Requirement:
Search the entries below for the string "agent" and give the number of lines that hold it, nothing else.

BEGIN Exercise materials

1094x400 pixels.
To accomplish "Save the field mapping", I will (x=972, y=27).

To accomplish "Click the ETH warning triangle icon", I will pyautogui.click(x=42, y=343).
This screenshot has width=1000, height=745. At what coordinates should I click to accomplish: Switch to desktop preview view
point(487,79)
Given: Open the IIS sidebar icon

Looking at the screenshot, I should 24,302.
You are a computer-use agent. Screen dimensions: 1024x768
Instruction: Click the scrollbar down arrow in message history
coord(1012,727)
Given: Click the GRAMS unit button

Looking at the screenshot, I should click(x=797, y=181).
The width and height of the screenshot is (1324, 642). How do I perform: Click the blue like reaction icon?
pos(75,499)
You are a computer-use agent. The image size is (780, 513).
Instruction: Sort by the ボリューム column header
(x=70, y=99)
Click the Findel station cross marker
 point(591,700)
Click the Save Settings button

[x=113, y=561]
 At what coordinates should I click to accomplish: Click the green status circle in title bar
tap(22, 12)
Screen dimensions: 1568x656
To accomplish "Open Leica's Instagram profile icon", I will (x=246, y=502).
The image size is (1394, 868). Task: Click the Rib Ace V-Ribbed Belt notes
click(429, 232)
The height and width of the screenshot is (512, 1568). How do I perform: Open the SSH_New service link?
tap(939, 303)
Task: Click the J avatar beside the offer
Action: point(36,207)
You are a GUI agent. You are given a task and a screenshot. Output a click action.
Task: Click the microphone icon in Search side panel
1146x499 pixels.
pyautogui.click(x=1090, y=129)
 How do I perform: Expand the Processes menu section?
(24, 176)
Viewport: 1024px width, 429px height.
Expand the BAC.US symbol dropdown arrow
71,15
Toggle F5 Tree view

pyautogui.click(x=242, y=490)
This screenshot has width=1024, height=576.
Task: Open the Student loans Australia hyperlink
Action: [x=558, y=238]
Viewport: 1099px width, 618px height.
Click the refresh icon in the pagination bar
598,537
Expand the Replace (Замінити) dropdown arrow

END Exercise materials

Answer for the task:
3